BBC News; Game of Thrones is taking action against Pornhub for breach of copyright:
"The makers of Game of Thrones are taking action against Pornhub over breach of copyright.
HBO says it's because some scenes from the show have appeared on the site.
Some other videos even include parodies of porn stars pretending to be characters such as Cersei Lannister and Lord Varys from Game of Thrones."

Music World Bands Together Against YouTube, Seeking Change to Law; New York Times, 5/31/16

Ben Sisario, New York Times; Music World Bands Together Against YouTube, Seeking Change to Law:
"The fight over the Digital Millennium Copyright Act has touched a nerve. The music industry is bracing for what may be a high-wattage lobbying battle reminiscent of the one over the Stop Online Piracy Act, a bill that was abandoned in 2012 after opposition from technology activists and Internet giants like Google and Wikipedia.
The copyright law gives “safe harbor” to Internet service providers that host third-party material. While music groups criticize the law, some legal scholars and policy specialists say any change to it would need to be considered carefully, particularly to preserve protections like fair use.
“Anything that rewrites the D.M.C.A. isn’t just going to affect YouTube,” said James Grimmelmann, a law professor at the University of Maryland. “It is going to affect blogs. It is going to affect fan sites. It is going to affect places for game creators and documentarians and all kinds of others.”
In December, the United States Copyright Office asked for comments about D.M.C.A. as part of a review of the law, and filings by record companies show how laborious copyright policing can be."
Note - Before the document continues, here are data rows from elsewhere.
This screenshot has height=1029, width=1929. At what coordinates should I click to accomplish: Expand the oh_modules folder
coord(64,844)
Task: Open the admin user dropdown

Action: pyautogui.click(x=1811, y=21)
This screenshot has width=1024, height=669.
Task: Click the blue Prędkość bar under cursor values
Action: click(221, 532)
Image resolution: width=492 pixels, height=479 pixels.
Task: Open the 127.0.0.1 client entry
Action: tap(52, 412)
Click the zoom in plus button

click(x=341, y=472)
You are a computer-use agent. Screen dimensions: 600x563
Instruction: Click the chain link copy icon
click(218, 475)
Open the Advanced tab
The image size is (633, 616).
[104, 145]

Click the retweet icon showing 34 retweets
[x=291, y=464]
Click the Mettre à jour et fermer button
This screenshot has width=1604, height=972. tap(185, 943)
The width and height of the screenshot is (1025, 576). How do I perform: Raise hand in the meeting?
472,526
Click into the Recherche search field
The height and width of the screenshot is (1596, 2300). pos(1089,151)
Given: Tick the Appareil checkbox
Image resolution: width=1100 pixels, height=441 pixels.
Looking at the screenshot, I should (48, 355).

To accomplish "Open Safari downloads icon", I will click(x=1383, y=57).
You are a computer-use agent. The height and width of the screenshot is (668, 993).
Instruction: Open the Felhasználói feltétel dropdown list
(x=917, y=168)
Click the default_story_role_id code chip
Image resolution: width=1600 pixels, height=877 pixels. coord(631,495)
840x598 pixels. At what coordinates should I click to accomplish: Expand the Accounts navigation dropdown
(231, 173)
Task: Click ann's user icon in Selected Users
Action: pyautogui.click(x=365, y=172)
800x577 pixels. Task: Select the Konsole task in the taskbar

Reprint of Hitler’s ‘Mein Kampf’ Tests German Law; New York Times, 6/1/16

Melissa Eddy, New York Times; Reprint of Hitler’s ‘Mein Kampf’ Tests German Law:
"A German publisher of right-wing books has begun selling a reprint of Adolf Hitler’s “Mein Kampf,” originally issued in 1943 by the Nazi party’s central publishing house, a move that risks violating Germany’s law against the distribution of Nazi propaganda.
A copyright on “Mein Kampf” that was held by the Bavarian government expired on Dec. 31, and an annotated scholarly edition was published this year with government permission.
Now, state prosecutors in the German city of Leipzig, where the publisher, Der Schelm, is based, are investigating whether they can press charges . Last week, prosecutors in Bamberg opened a separate investigation after a bookseller, who was not identified, advertised Der Schelm’s edition.
Although Hitler’s two-volume treatise, written from 1924 to 1927 and laying out his ideas on race and violence, is widely available on the internet, the annotated version is the only one that is legal in Germany. The 3,500 comments accompanying the text provide context for the work, and they are aimed, in part, at trying to prevent a new generation from taking up Nazi ideologies.
“Promoting an edition without annotations is considered a criminal offense,” Christopher Rosenbusch, a spokesman for prosecutors in Bamberg, said on Wednesday."